Men with diabetes usually develop erectile dysfunction 10-15 years prior than men without diabetes, and as their age increases, erectile dysfunction becomes more common. Erectile dysfunction in men with diabetes is caused by a variety of factors, including nerve, blood vessel, and muscle dysfunction.

Men require healthy blood vessels, nerves, male hormones, and a desire to be sexually aroused to develop an erection. The blood vessels and nerves that govern erection might be damaged by diabetes. As a result, even if you have normal levels of male hormones and the desire to have sex, you might not be able to get a strong erection.

High blood sugar levels, especially those that supply your penis, can harm your blood vessels and nerves over time. This might cause a reduction in blood supply to your genital organs, causing you to lose sensation. This might indicate that you have trouble getting aroused, both physically and emotionally.
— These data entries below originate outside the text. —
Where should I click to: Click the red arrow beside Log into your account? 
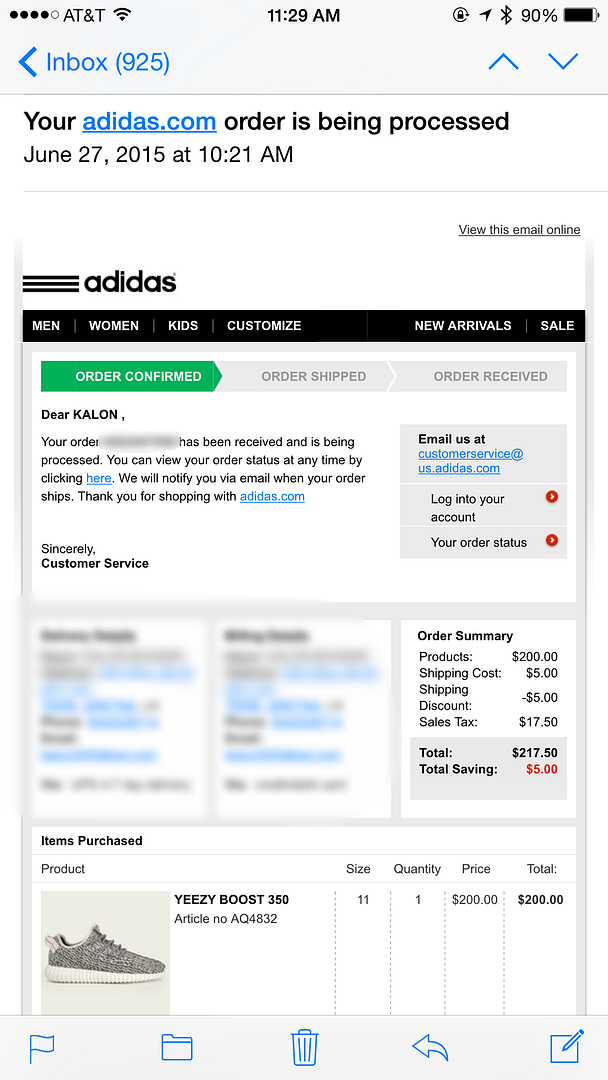click(x=551, y=497)

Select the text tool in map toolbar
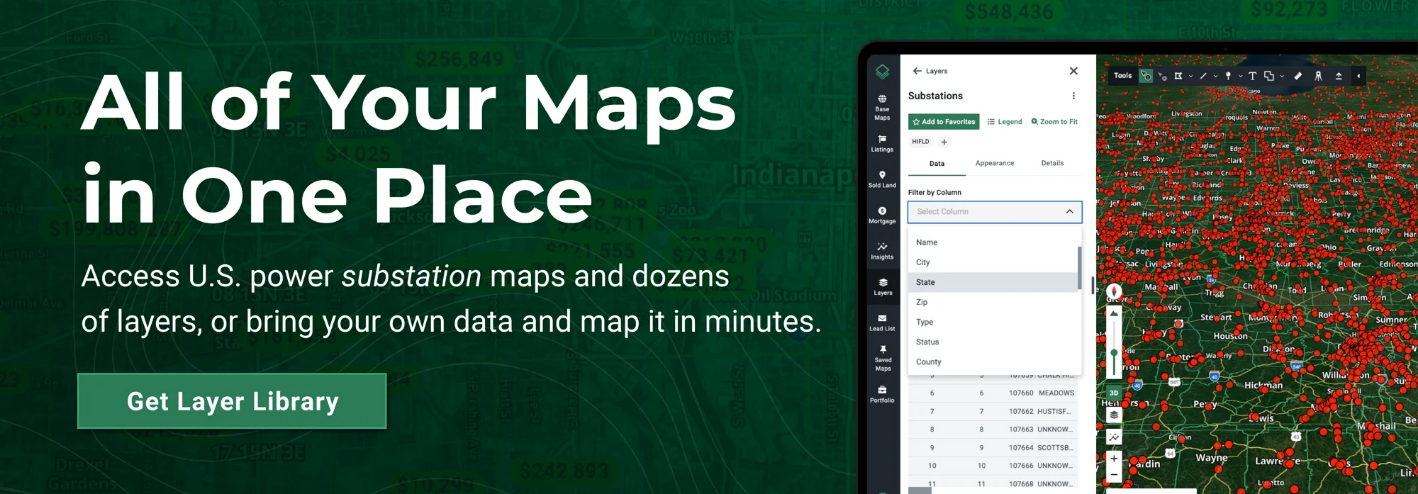tap(1252, 76)
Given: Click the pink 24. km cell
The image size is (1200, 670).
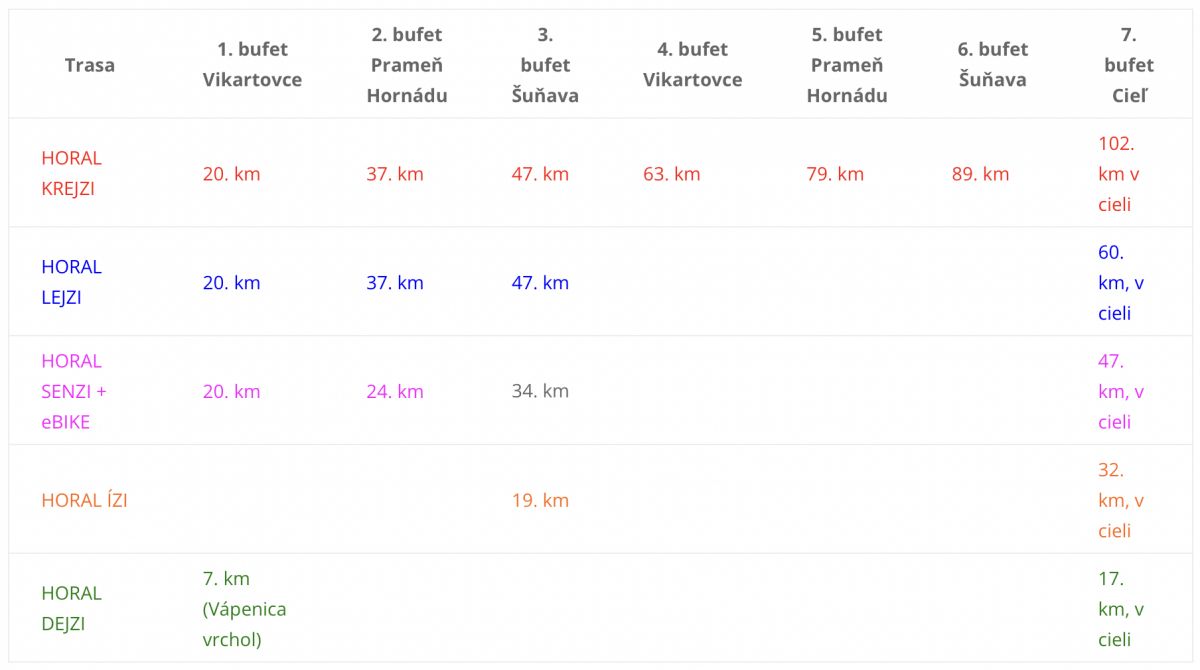Looking at the screenshot, I should [395, 391].
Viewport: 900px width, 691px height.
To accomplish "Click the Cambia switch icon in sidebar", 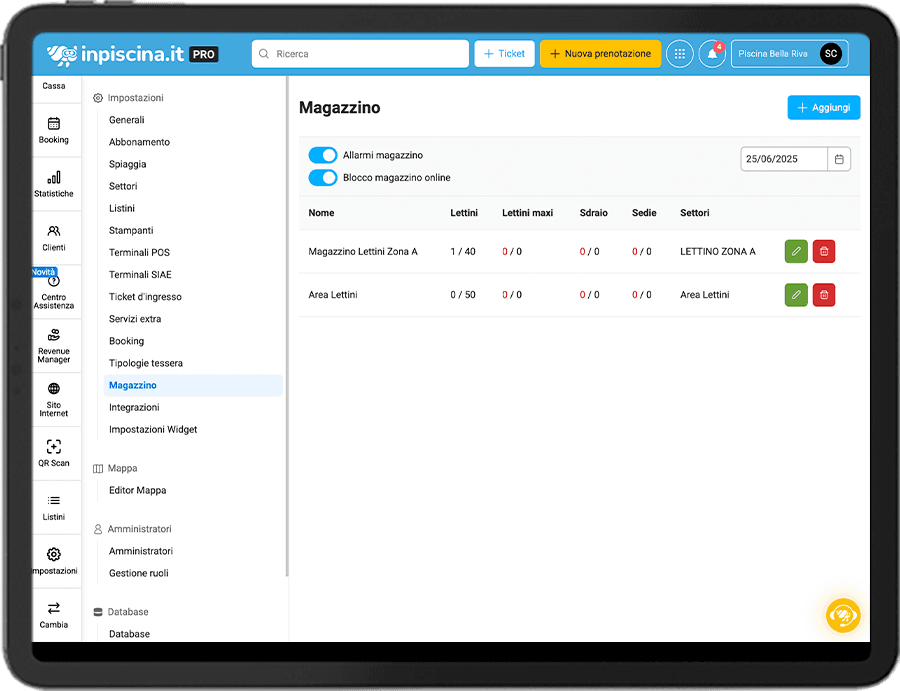I will 54,608.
Risk factors associated with erectile dysfunction are poor management of blood sugar levels, stress, anxiety, depression, poor diet, obesity, inactivity, smoking, excessive consumption of alcohol, and abnormal blood lipid profile.

Sexual dysfunctions common in both- males and females:

1.  Obesity can cause erectile dysfunction in the long run (ED). Sleep apnea can cause ED in males and increase the risk of sexual problems in women. Depression and anxiety can decrease libido and lead to the usage of medications that influence sexual desire or function.

2.  Concerns about emotional health: Insulin pump users, both men, and women, may feel self-conscious. Furthermore, the time and effort spent controlling diabetes and associated illnesses can have a negative impact on mental well-being. This might lead to a lack of desire in sex or the usage of a drug that has a detrimental impact on sexual function.

3.  Hormonal changes: Changes in testosterone or oestrogen (due to diabetes, menopause, or other co-existing illnesses) can affect libido, lubrication, and the capacity to get sexually aroused.

4.  Poor blood flow: Diabetes affects blood flow, which may alter blood flow to the penis or vaginal area. Blood flow to the penis is required for a man to develop and maintain an erection. Vaginal dryness in women may be caused by a reduction in blood flow.

5.  Nerve damage: Nerve injury can occur when blood glucose levels are too high. The clitoris and the tip of the penis are densely packed with nerves. If those nerves are injured, diminished sexual feeling or even painful intercourse may follow.

Taking the above context into consideration, it is necessary to see a doctor when you notice changes within yourself.